The subject of this thesis lies at the crossroads of several mathematical domains. Whereas the initial motivation stems from physics, the techniques used to answer the problems we have focused on are more algebraic and geometric in nature. The starting point is the observation that the description of physical phenomena (be it related to particles or fields) is often governed by equations which are described in terms of a differential operator. A well-known example, which lies at the core of this thesis, is the Laplace operator. This is a second-order differential operator which appears in a variety of problems in physics and engineering such as celestial mechanics, the heat transfer problem, fluid dynamics, Maxwell’s equations describing electromagnetism and even quantum mechanics. From a purely mathematical point of view, this operator has given rise to a branch of analysis which is called harmonic analysis.

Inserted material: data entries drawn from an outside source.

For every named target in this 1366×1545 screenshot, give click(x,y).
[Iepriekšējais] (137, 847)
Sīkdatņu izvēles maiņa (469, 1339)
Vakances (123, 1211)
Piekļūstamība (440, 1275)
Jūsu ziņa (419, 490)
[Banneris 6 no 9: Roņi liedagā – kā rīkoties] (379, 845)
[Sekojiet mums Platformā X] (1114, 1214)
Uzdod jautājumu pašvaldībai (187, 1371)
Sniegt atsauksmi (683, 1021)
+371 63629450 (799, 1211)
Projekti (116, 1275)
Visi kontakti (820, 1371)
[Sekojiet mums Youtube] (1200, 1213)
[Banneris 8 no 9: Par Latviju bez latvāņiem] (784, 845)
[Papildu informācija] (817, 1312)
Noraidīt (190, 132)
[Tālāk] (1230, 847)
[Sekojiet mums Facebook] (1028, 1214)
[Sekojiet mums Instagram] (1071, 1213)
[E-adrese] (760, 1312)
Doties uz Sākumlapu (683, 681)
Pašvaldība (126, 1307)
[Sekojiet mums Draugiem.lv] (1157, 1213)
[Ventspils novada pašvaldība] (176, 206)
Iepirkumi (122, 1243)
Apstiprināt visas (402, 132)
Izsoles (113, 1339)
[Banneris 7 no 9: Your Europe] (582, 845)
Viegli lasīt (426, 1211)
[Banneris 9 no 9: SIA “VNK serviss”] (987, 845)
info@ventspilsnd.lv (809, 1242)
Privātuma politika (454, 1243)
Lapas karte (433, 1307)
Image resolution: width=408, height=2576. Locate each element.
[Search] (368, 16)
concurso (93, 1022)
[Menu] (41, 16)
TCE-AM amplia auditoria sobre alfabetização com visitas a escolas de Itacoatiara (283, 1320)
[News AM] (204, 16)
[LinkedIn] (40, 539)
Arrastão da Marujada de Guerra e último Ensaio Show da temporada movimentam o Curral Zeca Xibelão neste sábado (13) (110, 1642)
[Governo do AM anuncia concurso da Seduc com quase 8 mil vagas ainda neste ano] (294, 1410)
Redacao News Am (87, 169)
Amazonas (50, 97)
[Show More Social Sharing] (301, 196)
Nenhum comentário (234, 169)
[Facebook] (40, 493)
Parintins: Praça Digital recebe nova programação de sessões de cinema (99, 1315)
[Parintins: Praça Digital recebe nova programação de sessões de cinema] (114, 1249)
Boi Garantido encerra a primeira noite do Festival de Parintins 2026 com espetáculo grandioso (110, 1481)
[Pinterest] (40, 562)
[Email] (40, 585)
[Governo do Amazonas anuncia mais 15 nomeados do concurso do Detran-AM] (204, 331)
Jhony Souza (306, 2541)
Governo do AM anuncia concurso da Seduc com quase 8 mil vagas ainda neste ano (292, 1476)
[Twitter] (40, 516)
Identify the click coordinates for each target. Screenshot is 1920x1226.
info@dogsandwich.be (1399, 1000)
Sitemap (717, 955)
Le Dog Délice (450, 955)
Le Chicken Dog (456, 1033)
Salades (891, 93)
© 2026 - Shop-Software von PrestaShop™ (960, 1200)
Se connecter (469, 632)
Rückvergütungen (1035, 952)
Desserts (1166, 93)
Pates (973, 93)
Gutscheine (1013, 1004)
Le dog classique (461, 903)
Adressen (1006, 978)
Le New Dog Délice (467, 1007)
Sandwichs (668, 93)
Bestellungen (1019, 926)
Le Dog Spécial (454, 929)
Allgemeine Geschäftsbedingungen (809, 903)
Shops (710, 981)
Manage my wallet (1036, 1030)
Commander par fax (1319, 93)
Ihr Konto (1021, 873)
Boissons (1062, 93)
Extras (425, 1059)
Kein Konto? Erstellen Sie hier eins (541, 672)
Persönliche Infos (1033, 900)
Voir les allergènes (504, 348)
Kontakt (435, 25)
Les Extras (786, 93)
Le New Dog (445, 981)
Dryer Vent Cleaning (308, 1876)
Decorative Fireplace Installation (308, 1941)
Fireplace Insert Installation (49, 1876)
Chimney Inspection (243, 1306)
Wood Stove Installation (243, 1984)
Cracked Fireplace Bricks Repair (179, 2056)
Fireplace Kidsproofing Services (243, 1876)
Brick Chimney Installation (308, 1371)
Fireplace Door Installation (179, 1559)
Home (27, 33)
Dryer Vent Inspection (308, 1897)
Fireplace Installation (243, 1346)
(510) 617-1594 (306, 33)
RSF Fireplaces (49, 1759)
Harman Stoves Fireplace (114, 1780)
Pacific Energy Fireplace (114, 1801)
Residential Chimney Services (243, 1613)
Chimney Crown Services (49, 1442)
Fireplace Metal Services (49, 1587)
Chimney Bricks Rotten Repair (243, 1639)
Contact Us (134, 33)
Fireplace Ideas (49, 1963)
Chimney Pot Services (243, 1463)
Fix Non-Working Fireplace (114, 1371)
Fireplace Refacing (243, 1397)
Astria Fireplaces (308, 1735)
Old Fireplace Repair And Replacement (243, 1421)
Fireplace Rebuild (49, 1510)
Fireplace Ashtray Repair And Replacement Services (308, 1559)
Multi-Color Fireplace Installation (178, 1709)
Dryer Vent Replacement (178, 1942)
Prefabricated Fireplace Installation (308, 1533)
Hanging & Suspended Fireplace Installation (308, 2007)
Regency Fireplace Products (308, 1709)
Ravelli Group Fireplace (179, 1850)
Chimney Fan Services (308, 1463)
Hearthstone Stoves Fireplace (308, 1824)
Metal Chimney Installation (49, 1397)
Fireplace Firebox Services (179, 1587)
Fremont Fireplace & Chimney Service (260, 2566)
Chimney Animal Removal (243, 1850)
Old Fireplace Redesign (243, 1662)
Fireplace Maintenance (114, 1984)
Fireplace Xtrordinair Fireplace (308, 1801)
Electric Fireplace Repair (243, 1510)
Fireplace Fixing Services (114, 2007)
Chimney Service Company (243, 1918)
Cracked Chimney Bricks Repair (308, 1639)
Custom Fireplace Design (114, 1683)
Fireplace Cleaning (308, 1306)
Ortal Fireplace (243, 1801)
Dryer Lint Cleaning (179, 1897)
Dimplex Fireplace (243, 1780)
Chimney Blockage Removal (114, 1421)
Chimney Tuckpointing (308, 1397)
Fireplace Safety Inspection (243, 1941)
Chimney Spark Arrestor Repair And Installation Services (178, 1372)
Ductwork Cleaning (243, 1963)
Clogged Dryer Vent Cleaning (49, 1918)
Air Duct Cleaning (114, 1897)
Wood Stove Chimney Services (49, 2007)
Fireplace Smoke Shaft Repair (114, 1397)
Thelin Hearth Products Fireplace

The Laplace operator has certain invariance properties, which can best be explained in terms of ’symmetry’. Mathematically speaking, this is usually done in terms of groups and algebras. In the first part of this thesis, we have focussed on the rotational invariance of the Laplace operator. We have shown that this operator is part of an algebraic structure which is crucial in the theory of Howe duality. In particular, we have unravelled a new symmetry, hereby using a so-called transvector algebra rather than a Lie algebra. This has certain advantages, as explained in the thesis. What matters for the second part is the observation that the Laplace operator is not only rotationally invariant, but it is an example of a whole range of differential operators which are conformally invariant. The existence of these operators follows from purely mathematical considerations, but they appear in modern theoretical physics when describing the behaviour of so-called higher spin particles. In this thesis, we have focused on a particular family of such operators: the higher spin Laplace operators, for which the easiest example (the lowest spin number) is precisely the classical Laplace operator. Most of our results are describing a particular case (a toy model, so to speak, for which the explicit calculations are still manageable), but also for the most general case we have obtained some partial results.